> **What is needed**:
Please copy out all of the entries below word for word, leaving out the pictures.

____ Data shown

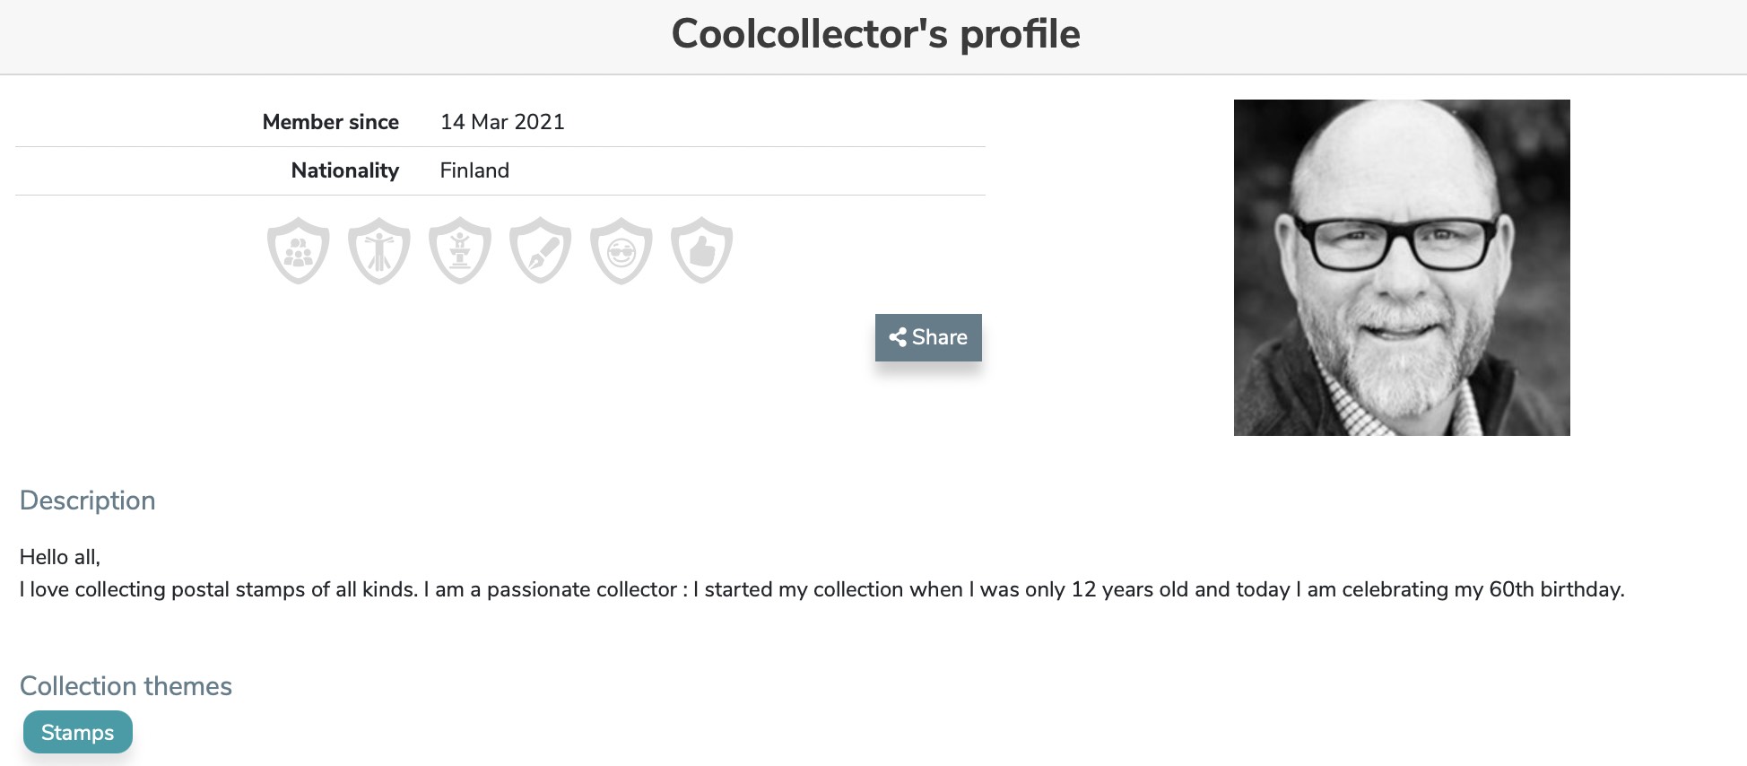Open the Stamps collection theme tag

tap(78, 732)
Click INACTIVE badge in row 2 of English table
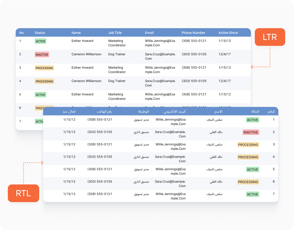 pos(42,55)
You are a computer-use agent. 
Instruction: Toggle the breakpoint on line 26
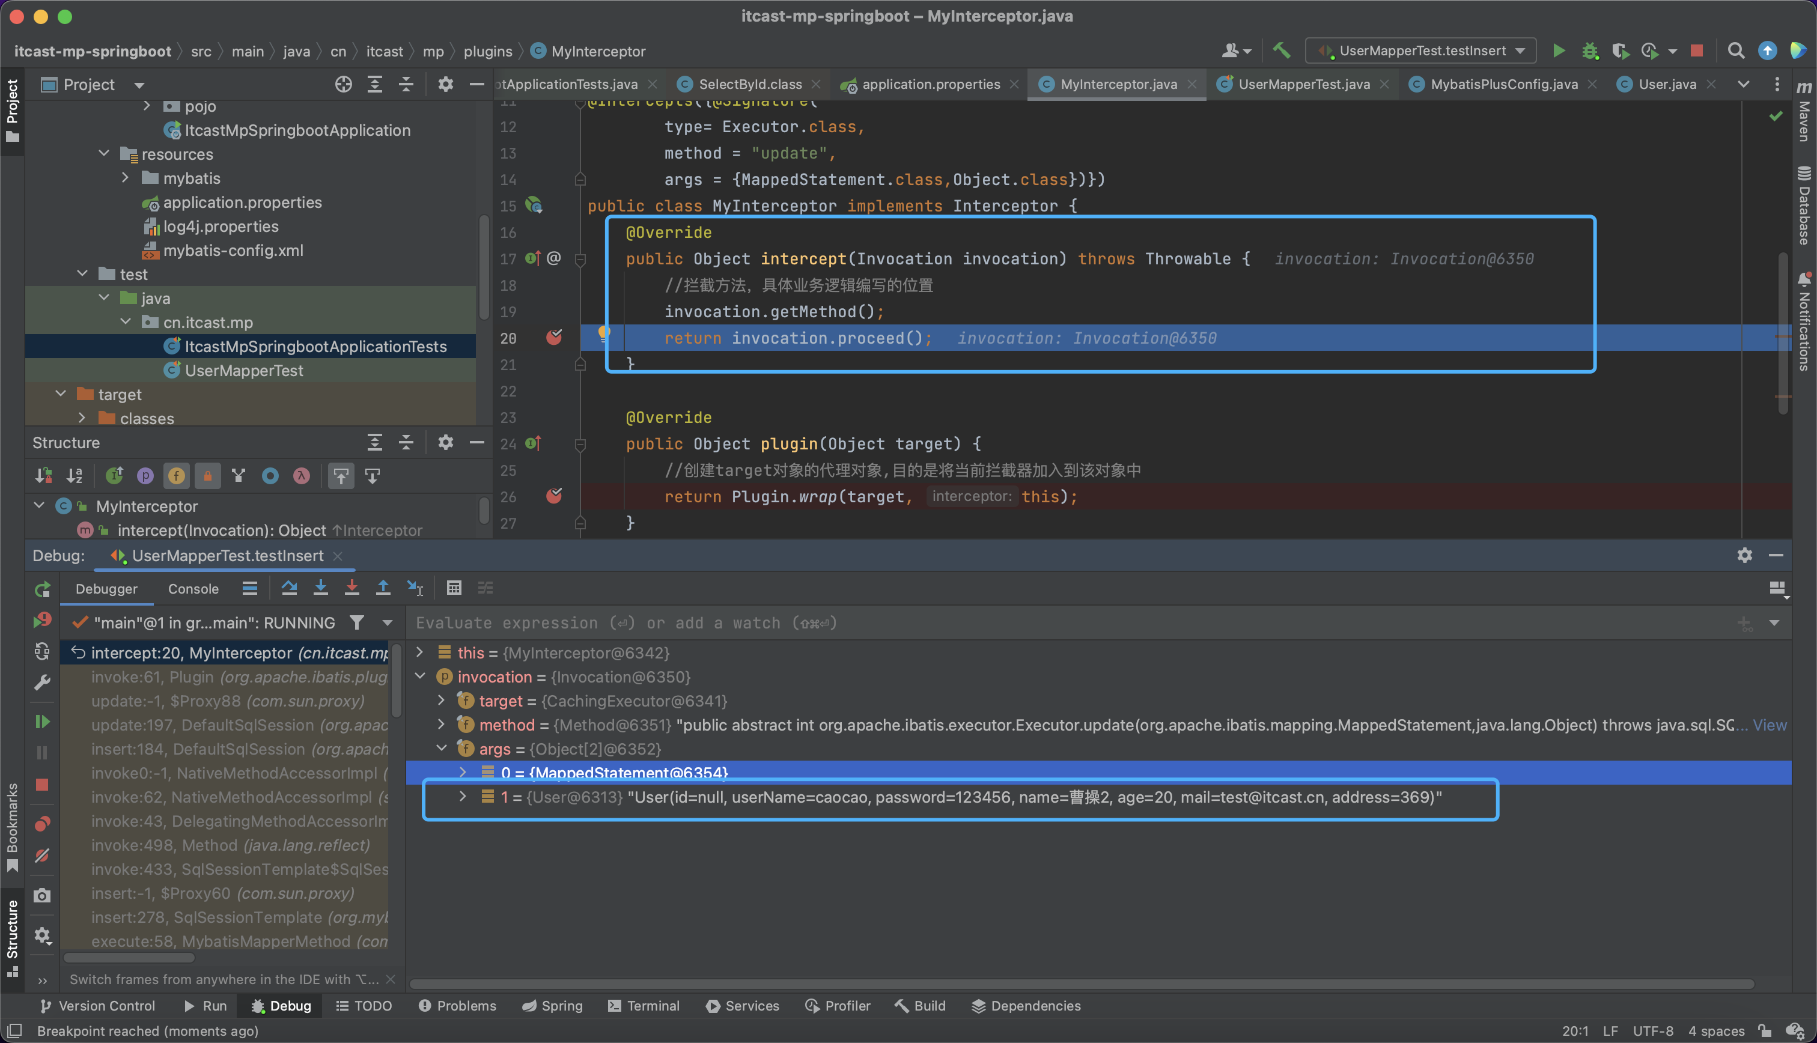pos(554,496)
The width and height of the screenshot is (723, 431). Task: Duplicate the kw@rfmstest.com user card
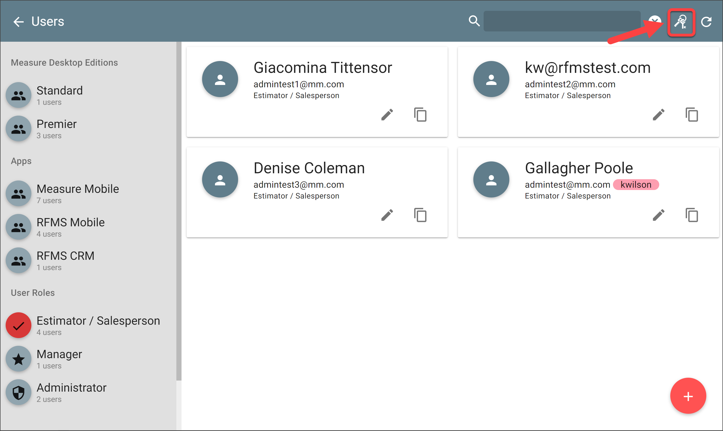pos(692,114)
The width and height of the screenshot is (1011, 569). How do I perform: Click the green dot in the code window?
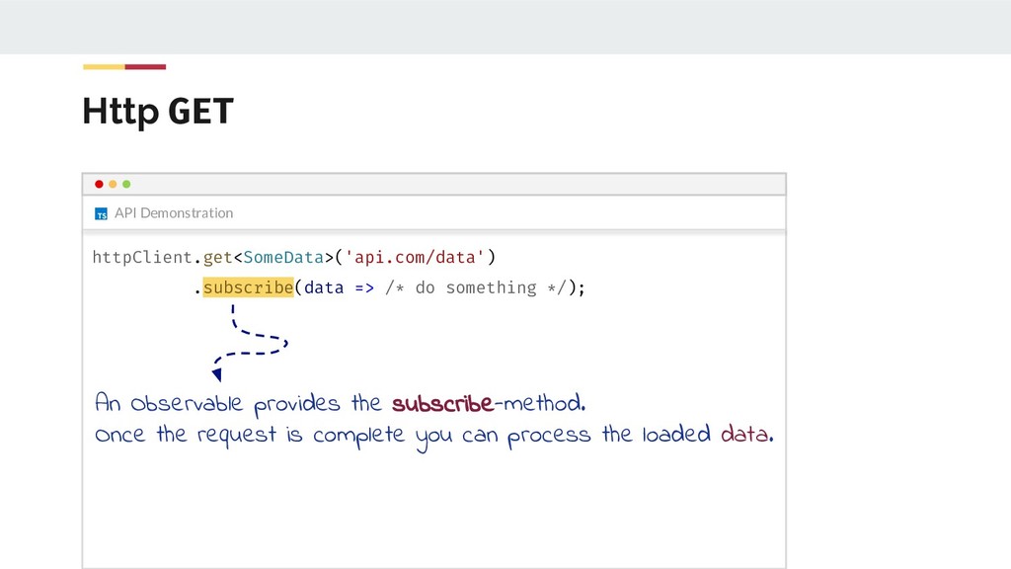(126, 184)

________

> **Full answer**:
Open the Stamps collection theme tag

tap(78, 732)
Click INACTIVE badge in row 2 of English table
 pos(42,55)
You are a computer-use agent. 
Instruction: Toggle the breakpoint on line 26
pos(554,496)
The width and height of the screenshot is (723, 431). Task: Duplicate the kw@rfmstest.com user card
pos(692,114)
The width and height of the screenshot is (1011, 569). How do I perform: Click the green dot in the code window?
(126, 184)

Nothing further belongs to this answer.